Start of Block

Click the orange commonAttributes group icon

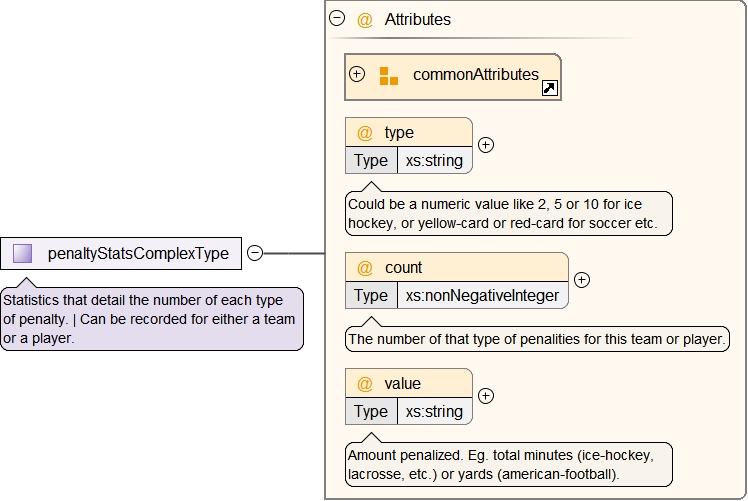click(389, 75)
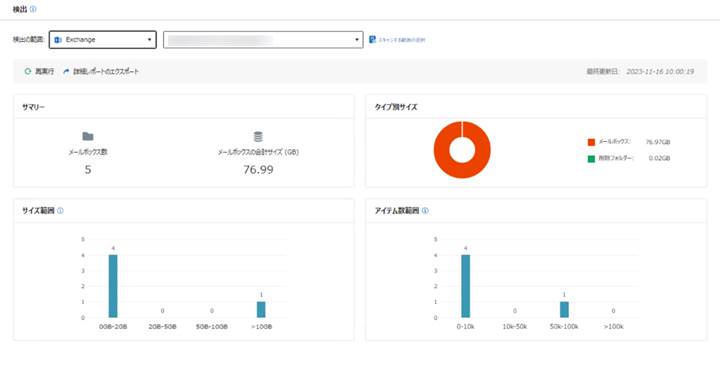The image size is (720, 366).
Task: Click the green deleted-folder legend swatch
Action: tap(591, 159)
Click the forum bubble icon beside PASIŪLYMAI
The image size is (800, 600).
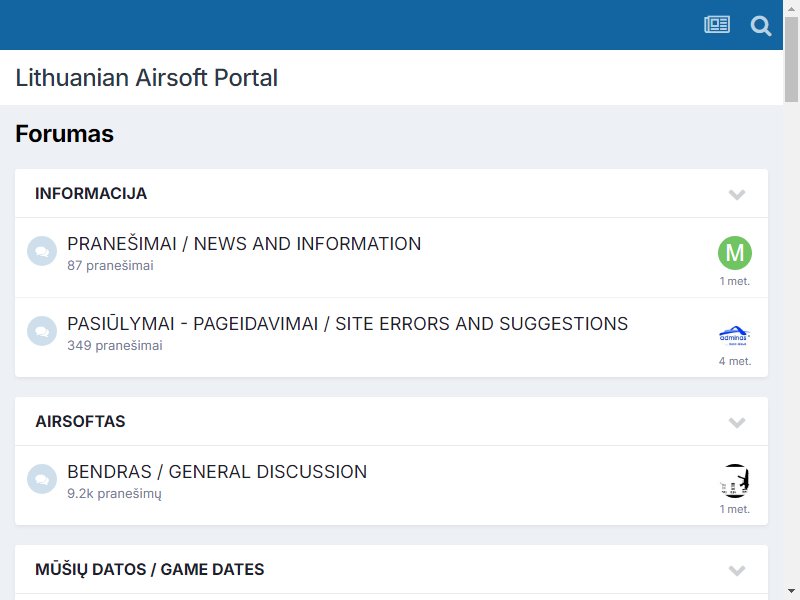(x=42, y=331)
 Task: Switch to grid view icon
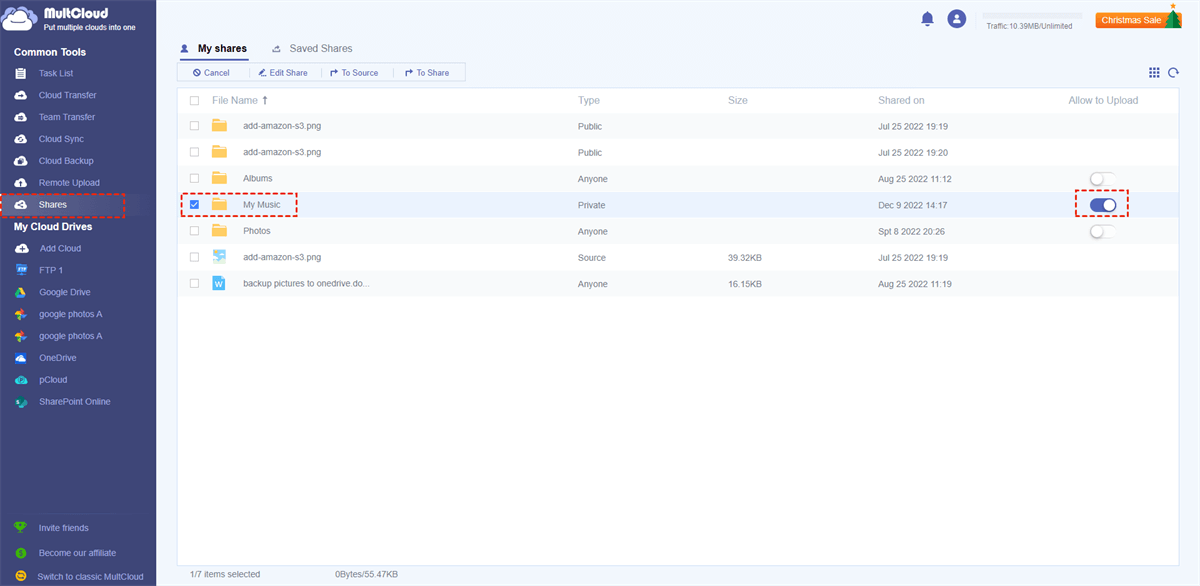(1154, 73)
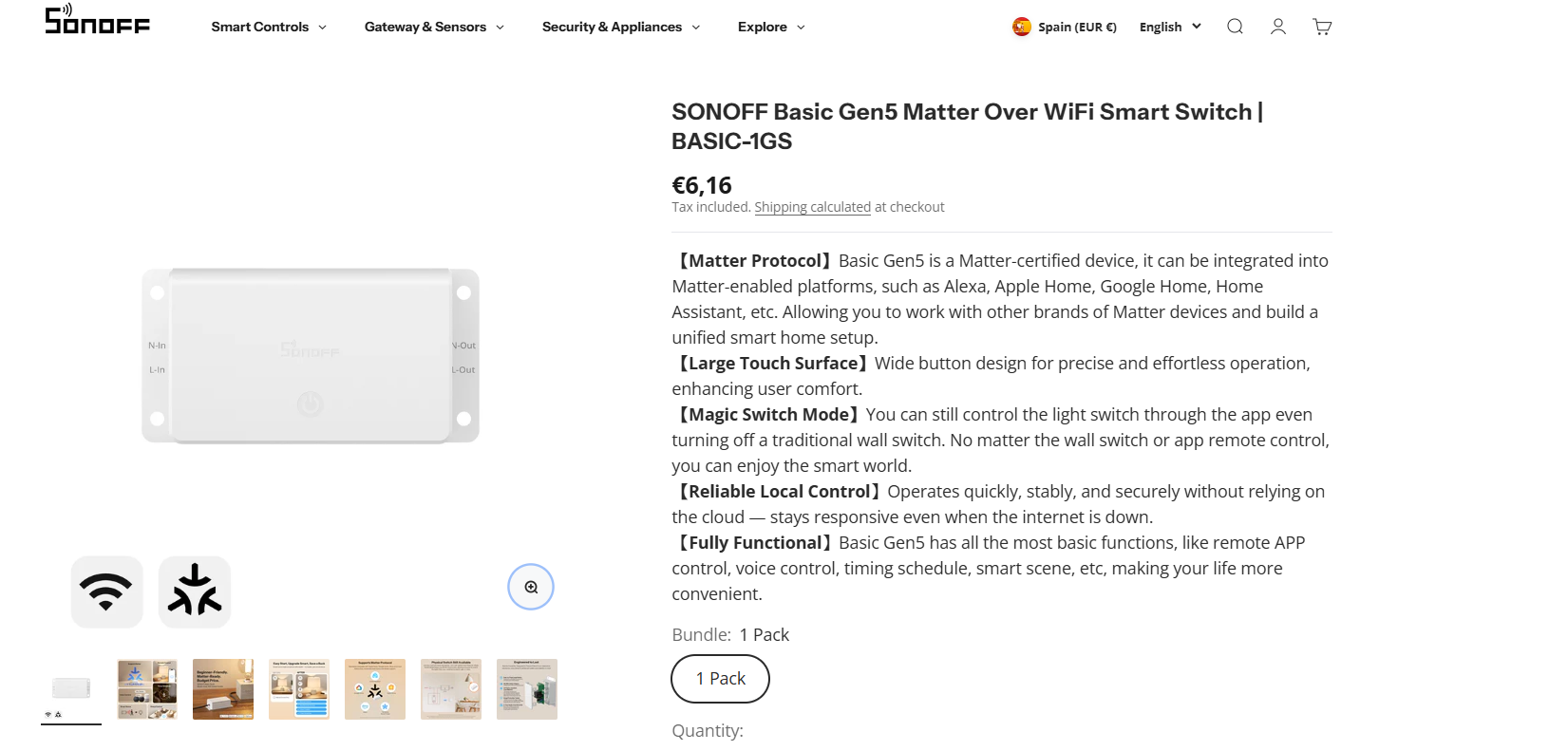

End of Block

Everything in the listing above must be restated word for word, except the images.

Click the orange commonAttributes group icon

click(389, 75)
The image size is (720, 366).
Task: Click the green deleted-folder legend swatch
Action: tap(591, 159)
Click the forum bubble icon beside PASIŪLYMAI
The image size is (800, 600).
(x=42, y=331)
 Task: Switch to grid view icon
(1154, 73)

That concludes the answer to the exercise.